Moving from notebook to app
Not all my colleagues are familiar with Python or Jupyter Notebooks, so I decided to turn the script into a simple-to-use app that could be run by anyone. I've never been on the coding end of app development, so I started in shallow waters with the PySimpleGUI package that helps build, well, simple GUIs. It's not the prettiest thing, but customers aren't seeing it, so I'm okay with it.
In addition to meeting user needs, our images needed to follow the platform's accessibility guidelines. Some of the platform guidelines are standard, for example, images used only for decoration actually shouldn't have alternative text. However, one guideline is a bit controversial, as it states that all alternative text should start by stating the type of image. This is a bit controversial because screen readers already state "image" when reading alt text and stating the image type can lead to unnecessary verbosity and a subpar experience. Ultimately, I implemented the business logic of these guidelines into the app, which provided the user with an analysis of the text in addition to the new syntax with the checked features.
I was able to build the app within the hackathon, and while it may not be pretty, it's very usable. I ended up using this app to update hundreds of images across our portfolio (~160 modules on learn.microsoft.com).

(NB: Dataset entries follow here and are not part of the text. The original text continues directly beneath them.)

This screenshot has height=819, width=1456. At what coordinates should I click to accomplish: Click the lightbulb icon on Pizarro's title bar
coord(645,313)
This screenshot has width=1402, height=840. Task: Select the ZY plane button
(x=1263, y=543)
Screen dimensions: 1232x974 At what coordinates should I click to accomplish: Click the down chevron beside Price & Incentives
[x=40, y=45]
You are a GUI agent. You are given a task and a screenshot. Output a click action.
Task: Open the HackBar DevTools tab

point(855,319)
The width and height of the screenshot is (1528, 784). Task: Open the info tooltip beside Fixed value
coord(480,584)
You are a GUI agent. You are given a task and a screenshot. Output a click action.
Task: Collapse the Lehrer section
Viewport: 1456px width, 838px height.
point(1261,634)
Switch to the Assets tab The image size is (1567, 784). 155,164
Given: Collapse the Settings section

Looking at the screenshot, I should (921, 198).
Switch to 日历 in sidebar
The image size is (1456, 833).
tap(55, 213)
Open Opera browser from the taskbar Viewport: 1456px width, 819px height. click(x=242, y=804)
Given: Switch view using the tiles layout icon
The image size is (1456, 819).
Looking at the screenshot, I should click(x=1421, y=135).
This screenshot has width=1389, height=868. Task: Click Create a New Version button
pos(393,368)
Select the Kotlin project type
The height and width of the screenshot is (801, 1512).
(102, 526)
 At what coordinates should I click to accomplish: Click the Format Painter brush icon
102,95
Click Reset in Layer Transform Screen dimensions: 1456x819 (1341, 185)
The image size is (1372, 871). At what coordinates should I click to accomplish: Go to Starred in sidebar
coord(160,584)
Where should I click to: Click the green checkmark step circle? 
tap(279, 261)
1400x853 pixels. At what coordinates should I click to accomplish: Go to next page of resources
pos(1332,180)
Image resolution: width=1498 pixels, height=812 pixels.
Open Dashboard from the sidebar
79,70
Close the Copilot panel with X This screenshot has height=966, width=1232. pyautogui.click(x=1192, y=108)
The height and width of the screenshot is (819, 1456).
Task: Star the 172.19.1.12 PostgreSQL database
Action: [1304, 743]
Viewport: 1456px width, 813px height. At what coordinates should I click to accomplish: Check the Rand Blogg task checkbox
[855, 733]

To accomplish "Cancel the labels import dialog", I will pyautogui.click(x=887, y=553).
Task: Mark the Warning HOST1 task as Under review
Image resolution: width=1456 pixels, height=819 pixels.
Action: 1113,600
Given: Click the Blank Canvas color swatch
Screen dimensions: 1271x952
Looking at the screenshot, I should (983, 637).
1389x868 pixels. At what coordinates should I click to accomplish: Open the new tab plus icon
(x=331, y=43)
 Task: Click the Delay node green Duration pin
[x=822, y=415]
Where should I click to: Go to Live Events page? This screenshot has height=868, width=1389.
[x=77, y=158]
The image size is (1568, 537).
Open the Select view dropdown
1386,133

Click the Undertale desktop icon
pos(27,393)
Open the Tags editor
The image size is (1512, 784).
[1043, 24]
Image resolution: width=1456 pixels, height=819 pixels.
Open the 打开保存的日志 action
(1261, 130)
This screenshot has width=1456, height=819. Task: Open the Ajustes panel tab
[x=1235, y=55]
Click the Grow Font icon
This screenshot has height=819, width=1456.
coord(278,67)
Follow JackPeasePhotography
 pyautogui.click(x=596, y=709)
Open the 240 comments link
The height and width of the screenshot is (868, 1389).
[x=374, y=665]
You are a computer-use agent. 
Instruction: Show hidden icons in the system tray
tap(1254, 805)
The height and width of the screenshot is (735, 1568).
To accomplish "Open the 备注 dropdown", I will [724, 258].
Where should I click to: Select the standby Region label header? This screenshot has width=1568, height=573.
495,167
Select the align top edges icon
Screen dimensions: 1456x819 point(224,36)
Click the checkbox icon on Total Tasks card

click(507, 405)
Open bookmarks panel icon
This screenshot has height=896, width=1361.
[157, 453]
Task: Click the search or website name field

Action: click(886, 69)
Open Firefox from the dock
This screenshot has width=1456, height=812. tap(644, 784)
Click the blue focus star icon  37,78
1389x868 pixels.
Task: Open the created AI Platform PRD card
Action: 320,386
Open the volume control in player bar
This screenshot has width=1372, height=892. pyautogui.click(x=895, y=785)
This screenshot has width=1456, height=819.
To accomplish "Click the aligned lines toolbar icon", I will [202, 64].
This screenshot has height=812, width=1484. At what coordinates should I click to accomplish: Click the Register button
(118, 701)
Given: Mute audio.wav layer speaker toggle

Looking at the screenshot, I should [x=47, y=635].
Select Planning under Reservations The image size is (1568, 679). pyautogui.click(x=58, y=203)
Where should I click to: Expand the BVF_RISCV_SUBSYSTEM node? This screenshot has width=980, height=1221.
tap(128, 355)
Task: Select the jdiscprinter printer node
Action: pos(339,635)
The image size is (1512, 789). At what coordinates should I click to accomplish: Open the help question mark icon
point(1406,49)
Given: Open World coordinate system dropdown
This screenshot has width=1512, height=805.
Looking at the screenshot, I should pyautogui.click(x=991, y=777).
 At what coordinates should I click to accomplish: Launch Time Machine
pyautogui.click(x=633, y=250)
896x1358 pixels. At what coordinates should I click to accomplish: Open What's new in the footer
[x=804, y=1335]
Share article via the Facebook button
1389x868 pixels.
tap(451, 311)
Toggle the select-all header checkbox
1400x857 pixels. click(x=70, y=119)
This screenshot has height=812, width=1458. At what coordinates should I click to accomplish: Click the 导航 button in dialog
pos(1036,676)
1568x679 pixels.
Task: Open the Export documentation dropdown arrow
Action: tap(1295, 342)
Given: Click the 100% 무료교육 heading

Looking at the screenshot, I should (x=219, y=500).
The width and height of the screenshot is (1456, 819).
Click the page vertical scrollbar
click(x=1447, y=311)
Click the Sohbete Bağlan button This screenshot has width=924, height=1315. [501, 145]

While I would have preferred creating a web app over a desktop app, it did the job it needed to do and I've used it many times. There are still many improvements that could be made: ideally, it would be an extension in Visual Studio Code (where most of my team's authoring is done), and it would be owned by the same team that creates our accessibility guidelines—shortly after this app launched, the guidelines that I "snapped to", were changed and my app was already out-of-date, so any meaningful updates would (in an ideal world) ship with changes to guidelines.